**Consigne**
Poursuivez, s'il vous plaît, l'article ci-dessous consacré à Louis de Launay, en reprenant juste après sa dernière phrase.

**Extrait**
Louis DE LAUNAY (1860-1938)

UN POÈTE PHILOSOPHE : Louis de LAUNAY

par Firmin ROZ
Membre de l'Institut.
Nous reproduisons ici un article de Firmin Roz paru dans le journal des Débats du 22 juillet 1938, quelques semaines après la mort de L. De Launay et auquel Firmin Roz a bien voulu ajouter l'analyse de deux nouveaux volumes de vers posthumes.

Un esprit encyclopédique vient de s'éteindre, qui explorait tout le champ du savoir et s'intéressait à toutes les formes de la vie parce qu'il en percevait également la signification et la beauté, à tous ses problèmes parce qu'il en saisissait le lien. L'ampleur de sa vision s'étendait sans se disperser, parce qu'il savait la ramener toujours au centre, d'où elle rayonnait. Les Débats venaient de signaler son dernier livre, à peine paru, les Entretiens d'Ahasvérus, tout différent des autres, et de lui consacrer un « Au jour le jour » où il était caractérisé avec une pénétrante précision. Voici donc qu'un roman s'ajoute aux cinq volumes de vers qui représentaient jusqu'ici la production purement littéraire de cet écrivain singulièrement riche et varié.

Il n'est pas ordinaire qu'un poète inscrive au-dessous de son nom le titre de membre de l'Académie des Sciences. Il est peut-être plus surprenant encore qu'ayant accompli une brillante carrière d'ingénieur, puis d'inspecteur général des mines, il ait mené de front l'enseignement supérieur de la géologie et de la métallogénie, la production scientifique, les récits de voyage et études sur l'Orient, les travaux d'économie politique et d'histoire, pour aboutir à la plus clairvoyante observation de son temps (la Fin d'un Monde et le Monde nouveau), en même temps qu'à des études philosophiques et religieuses comme le Christianisme ou l'Église et la Science.

Une telle curiosité, lorsque le savoir se subdivise en tant de branches et multiplie les problèmes de toute sorte, n'expose-t-elle pas l'intelligence au risque de ne plus rien étreindre pour avoir voulu trop embrasser ?

**Lignes de données**
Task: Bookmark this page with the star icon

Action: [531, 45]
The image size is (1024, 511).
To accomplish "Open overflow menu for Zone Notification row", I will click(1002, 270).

**Réponse**
Louis De Launay a été préservé de ce danger par les avantages d'une éducation scientifique très poussée, prenant la suite des excellentes études secondaires qu'on faisait dans sa jeunesse. Plus tard, il fut amené par ses fonctions mêmes à compléter la sévère discipline du raisonnement, telle qu'il l'avait pratiquée à l'École Polytechnique, par celle de l'observation. La nature observée dans toutes ses manifestations et la vie sous toutes ses formes, la réflexion appliquée aux faits, à leurs relations, à la recherche des causes, l'imagination mise en jeu en même temps que la pensée : voilà ce qui a conduit ce savant, qui était aussi un lettré, ce voyageur, en qui il y avait un peintre, à chercher la suprême expression de sa pensée et de sa sensibilité dans la poésie.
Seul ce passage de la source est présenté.